Hepatocellular carcinoma (HCC), a type of liver cancer often caused by liver disease related to viral infections or metabolic disease, is a leading cause of cancer deaths globally. Treating HCC with immunotherapy and targeted therapies shows promise, but liver damage can make these treatments challenging to administer and less effective. Dr. Keenan’s preliminary data suggest that certain immune cells, known as myeloid cells, become suppressive in patients with HCC and worsen liver function. However, it is possible that the correct combinations of immunotherapy treatments could partially reverse this myeloid cell suppression and result in better outcomes for patients with HCC. Dr. Keenan will focus on understanding exactly how liver disease affects the immune system and finding ways to counteract the suppressive effects of myeloid cells. By studying blood samples and liver tissues from patients with HCC undergoing immunotherapy treatment, she aims to identify the best combinations to enhance the immune system’s ability to fight liver cancer. This research could lead to new, more effective treatments for patients with liver cancer, potentially improving survival rates and quality of life.
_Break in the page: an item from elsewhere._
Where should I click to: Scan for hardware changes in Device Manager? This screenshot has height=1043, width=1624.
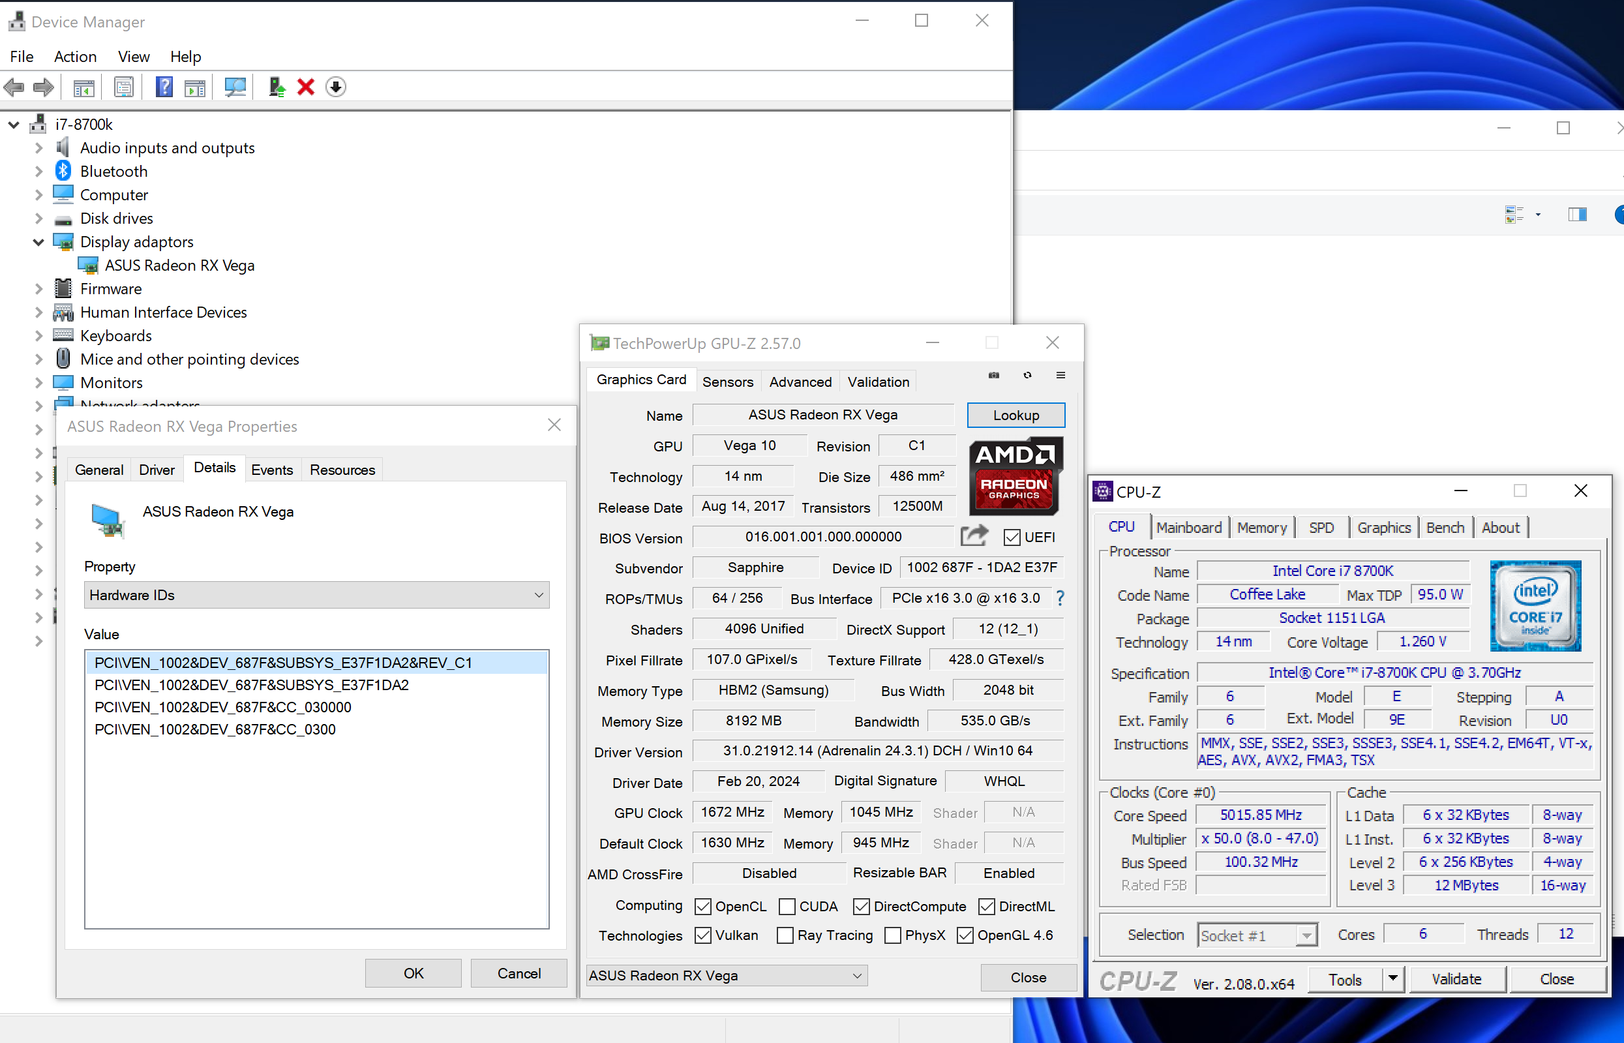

Ammonia, a waste product of cellular activity, is cleared from the body by the liver and kidneys through a process known as the urea cycle. During the urea cycle, ammonia is converted to urea, and arginine (an amino acid) is generated. When liver cells become cancerous, the urea cycle pathway stops functioning and cancer cells must import arginine from outside the cell. When cancer cells are prevented from importing arginine (via removal of arginine from the diet or genetic removal of the transporter), tumors do not grow, suggesting that arginine is critical for cells. However, the function of arginine in the cell is unclear. Using mass spectrometry and mathematical modeling, Dr. Lesner will identify the fate of arginine as it is metabolized by liver cancer cells in mouse models, and investigate how this is altered by various genetic mutations. Additionally, he will examine how restricting arginine from the diet genetically alters the liver and tumor cells. By understanding how disruption of this metabolic pathway influences liver cancer growth in the context of specific cancer drivers, Dr. Lesner aims to inform new therapeutic strategies. Dr. Lesner received his PhD from The University of Texas Southwestern Medical Center, Dallas and his BA from the University of Wooster, Wooster, Ohio.

Dr. Li’s research aims to uncover a missing link between repeated DNA sequences, genomic instability, and viruses. While abnormal expansion of “repeats” has been found at unstable genomic regions, known as fragile sites, that are implicated in cancer growth, the mechanisms and consequences of this genomic instability remain poorly understood. Dr. Li recently discovered a cluster of Epstein Barr Virus (EBV)-like repeat sequences in the genome that breaks when bound by abnormally high levels of EBV antigens. These findings illustrate how a chromosome can be broken in long-term EBV infection, which can threaten genome stability and trigger cancer development. Dr. Li aims to leverage this discovery to advance our understanding of how broken repeats threaten genome integrity for clinical screening of individuals susceptible to EBV-associated diseases, and for the prevention and treatment of disease in these individuals. This research could also lead to the discovery of other virus-like repeats and the potential biological function of these virus-like repeats in our genome.